====== Recorded information
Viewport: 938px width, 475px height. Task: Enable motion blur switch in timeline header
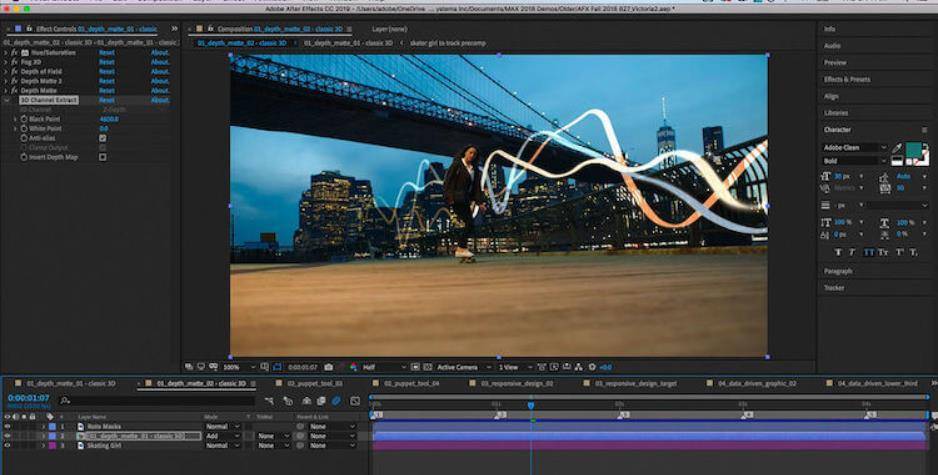click(336, 401)
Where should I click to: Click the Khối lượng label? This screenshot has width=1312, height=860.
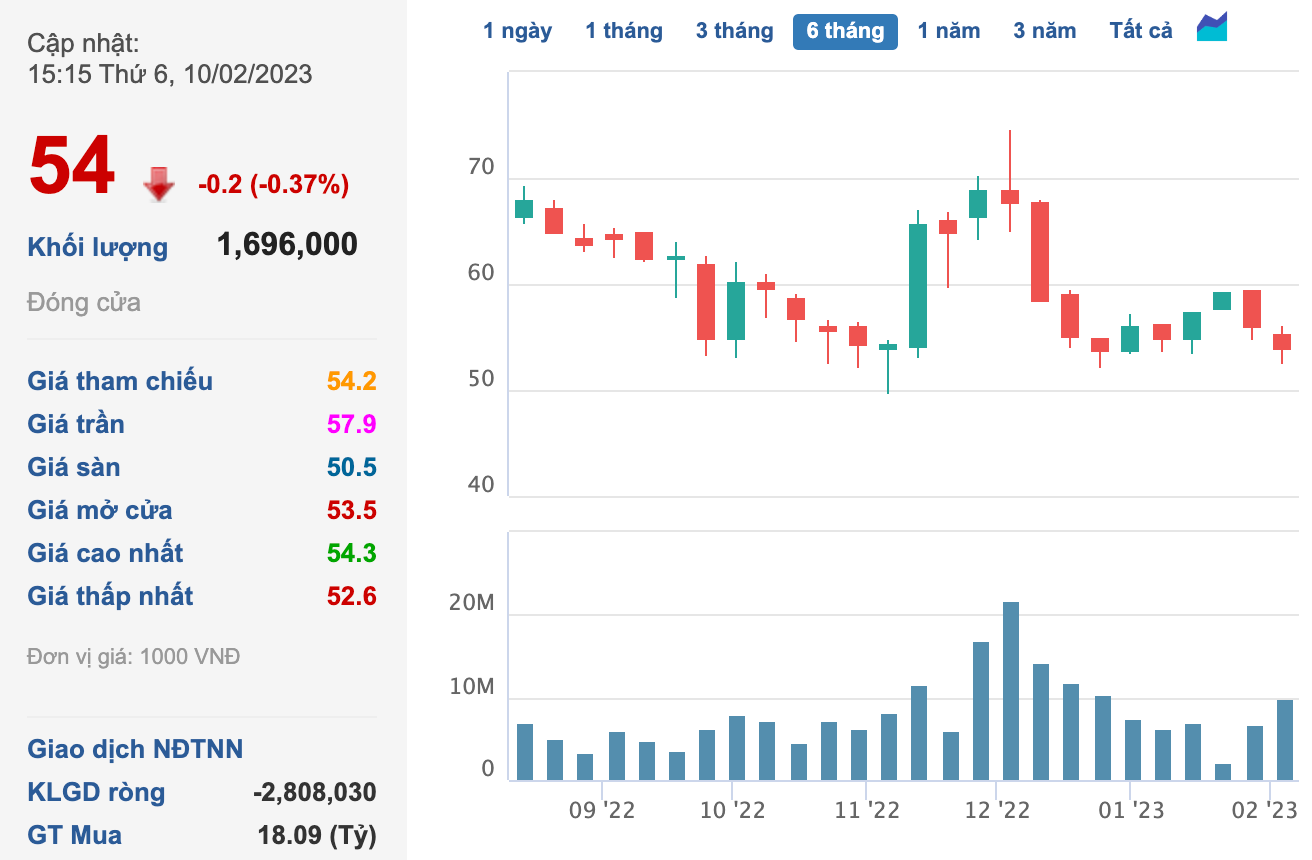[98, 247]
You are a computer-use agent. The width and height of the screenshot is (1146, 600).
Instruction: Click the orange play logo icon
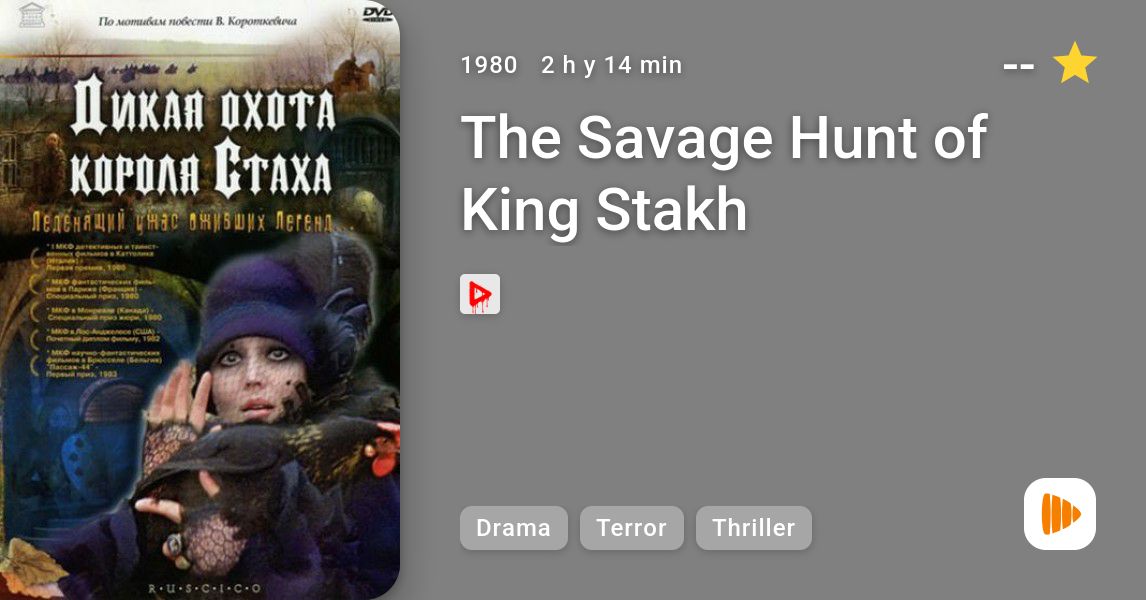click(1060, 514)
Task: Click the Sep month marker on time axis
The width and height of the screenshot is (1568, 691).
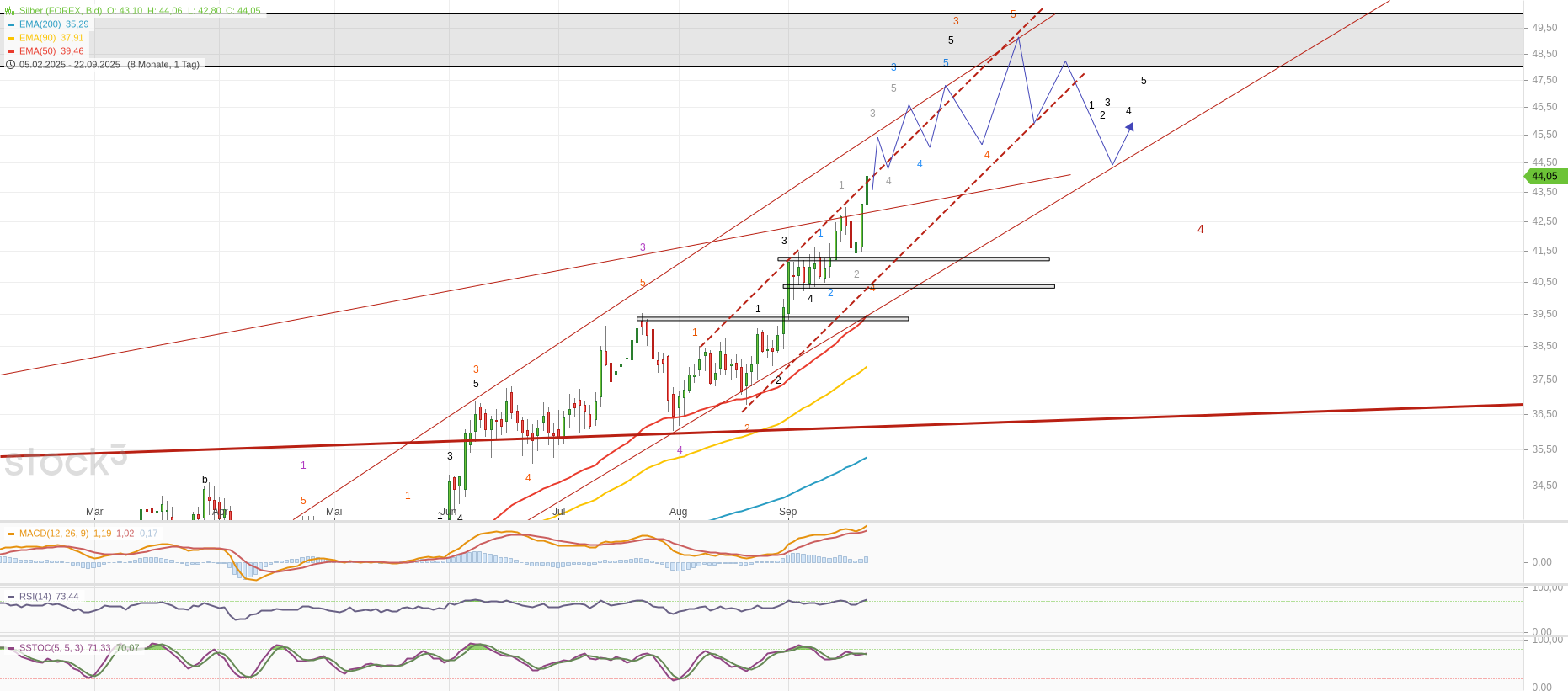Action: click(x=787, y=512)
============
## Your instructions
For this exercise, set down exactly the lines that run from the line holding "You are a computer-use" to the last line of the records above; include both end lines and omit pictures.

## Your response
You are a computer-use agent. The width and height of the screenshot is (1146, 600).
Instruction: Click the orange play logo icon
click(1060, 514)
Task: Click the Sep month marker on time axis
The width and height of the screenshot is (1568, 691).
Action: click(x=787, y=512)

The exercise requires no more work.